We all forget things. Even in our twenties, we might lose our keys or forget the name of someone we just met. As we age, these moments of forgetfulness happen more often. For people in their late forties and early fifties, the onset of menopause can bring even more brain fog and memory lapses.
But the big question is: when should you worry that something is wrong? Is it just menopause, or might it be early warning signs of Alzheimer’s disease or dementia?
“It’s important to remember that there are lots of causes for brain fog,” says Lynne Shinto, N.D., M.P.H., a naturopath with expertise in neurology and women’s health at the OHSU Center for Women’s Health.
Most of them are far less scary than Alzheimer’s disease. Here are a few of the most common causes:
- Hormone changes during the transition to menopause
- Other hormone changes (for example, thyroid problems)
- Lack of sleep
- Vitamin and mineral deficiencies (such as vitamin B12)
Many of these causes come in pairs, or even trios. Stress can lead to lack of sleep or depression. The transition to menopause can lead to hot flashes that impact sleep, or to depression. Depression can lead to stress.
Poor thinking ability and memory problems are a very common symptom of depression.

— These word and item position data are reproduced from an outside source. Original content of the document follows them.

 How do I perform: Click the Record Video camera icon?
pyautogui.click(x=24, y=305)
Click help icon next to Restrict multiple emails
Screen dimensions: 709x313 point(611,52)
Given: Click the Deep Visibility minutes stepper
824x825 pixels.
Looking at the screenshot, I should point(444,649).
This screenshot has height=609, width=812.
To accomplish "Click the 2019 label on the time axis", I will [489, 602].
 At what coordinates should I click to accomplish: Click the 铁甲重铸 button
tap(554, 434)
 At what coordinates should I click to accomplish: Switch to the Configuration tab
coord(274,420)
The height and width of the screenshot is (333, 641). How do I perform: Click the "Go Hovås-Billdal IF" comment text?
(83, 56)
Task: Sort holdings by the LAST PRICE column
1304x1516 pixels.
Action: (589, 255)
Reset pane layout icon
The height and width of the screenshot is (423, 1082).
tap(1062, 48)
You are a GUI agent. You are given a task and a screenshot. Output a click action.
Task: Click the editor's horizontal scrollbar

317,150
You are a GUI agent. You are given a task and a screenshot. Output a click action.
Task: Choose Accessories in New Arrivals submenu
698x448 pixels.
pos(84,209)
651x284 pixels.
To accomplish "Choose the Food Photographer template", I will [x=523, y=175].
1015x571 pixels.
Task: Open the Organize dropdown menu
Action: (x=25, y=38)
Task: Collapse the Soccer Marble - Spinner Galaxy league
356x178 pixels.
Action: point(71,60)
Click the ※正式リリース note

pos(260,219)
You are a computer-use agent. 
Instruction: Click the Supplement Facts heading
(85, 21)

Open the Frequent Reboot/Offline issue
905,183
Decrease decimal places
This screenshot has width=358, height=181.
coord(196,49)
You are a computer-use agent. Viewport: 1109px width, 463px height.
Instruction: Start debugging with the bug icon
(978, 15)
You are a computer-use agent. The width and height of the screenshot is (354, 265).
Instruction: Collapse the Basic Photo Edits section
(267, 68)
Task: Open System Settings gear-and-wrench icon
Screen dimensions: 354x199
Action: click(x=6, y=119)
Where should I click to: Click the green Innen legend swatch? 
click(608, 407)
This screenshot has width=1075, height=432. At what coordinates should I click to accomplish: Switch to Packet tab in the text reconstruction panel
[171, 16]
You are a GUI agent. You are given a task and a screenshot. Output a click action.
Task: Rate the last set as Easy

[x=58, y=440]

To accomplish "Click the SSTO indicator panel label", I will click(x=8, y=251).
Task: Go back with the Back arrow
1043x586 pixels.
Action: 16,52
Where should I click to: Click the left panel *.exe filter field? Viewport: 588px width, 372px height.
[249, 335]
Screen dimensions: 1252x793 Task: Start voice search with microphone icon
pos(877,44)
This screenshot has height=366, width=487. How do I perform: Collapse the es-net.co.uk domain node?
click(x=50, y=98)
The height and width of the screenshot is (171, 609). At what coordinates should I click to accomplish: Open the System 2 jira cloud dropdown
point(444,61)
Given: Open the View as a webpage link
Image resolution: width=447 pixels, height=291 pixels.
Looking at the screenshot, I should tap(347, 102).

For many people, treating their depression clears up symptoms of brain fog and cloudy thinking. For this reason, everyone with these symptoms, even people in their seventies and beyond, should be screened for depression.
Brain fog and dementia are different
The cloudy thinking you get with brain fog is also very different from cognitive problems associated with dementia or Alzheimer’s disease.
The key difference is that diseases like dementia and Alzheimer's disease affect more than memory. They change your ability to function in your daily life. Dr. Shinto asks patients these questions:
- Have you stopped working and/or taking care of household finances? If so, why?
- Have you stopped doing household tasks you’ve always done?
- Have you stopped doing social activities you used to?
“These functional changes, coupled with memory complaints, may indicate something more than brain fog,” says Dr. Shinto. “If you answer yes to these questions, talk to your primary care provider for further screening.”
Healthy brain aging
Some brain fog or memory loss happens naturally with age.
“I call it healthy brain aging,” Dr. Shinto says. “Maybe you write reminders to yourself. Maybe you forget your glasses or a word every now and then. It happens to all of us as we age.”
As long as it’s not keeping you from functioning day-to-day you don’t need to worry.
“Think about your friends who are your age,” suggests Dr. Shinto. “If you are functioning at about the same level, you probably just have healthy brain aging.”
Preventing Alzheimer’s disease and dementia
There are things you can do that help decrease your risk of dementia. Prevention is about lifestyle. Eating a healthy diet, physical activity and social engagement make a big difference.
There’s one other important element. Dr. Shinto calls it maintaining an “active brain.”
“People who are still challenging their brains as they age through work, volunteering or learning something new like playing an instrument have a lower risk of dementia,” Dr. Shinto says.
What about brain games?
The evidence is not conclusive. Some studies show some games may help a little and others show they make no difference. Most games are repetitive and may not fully "activate" your brain.
“It’s not that games can’t challenge your brain, but if you play the same games all the time, you figure them out. You can anticipate what comes next and your brain is less engaged,” says Dr. Shinto.
If you are worried you or a loved one has signs of dementia, take a look at this list of signs from the Alzheimer’s Association There is a brief cognitive screening test that your primary care provider (or Dr. Shinto herself) can do. The results can help ease your mind or set you on the right path to get treatment.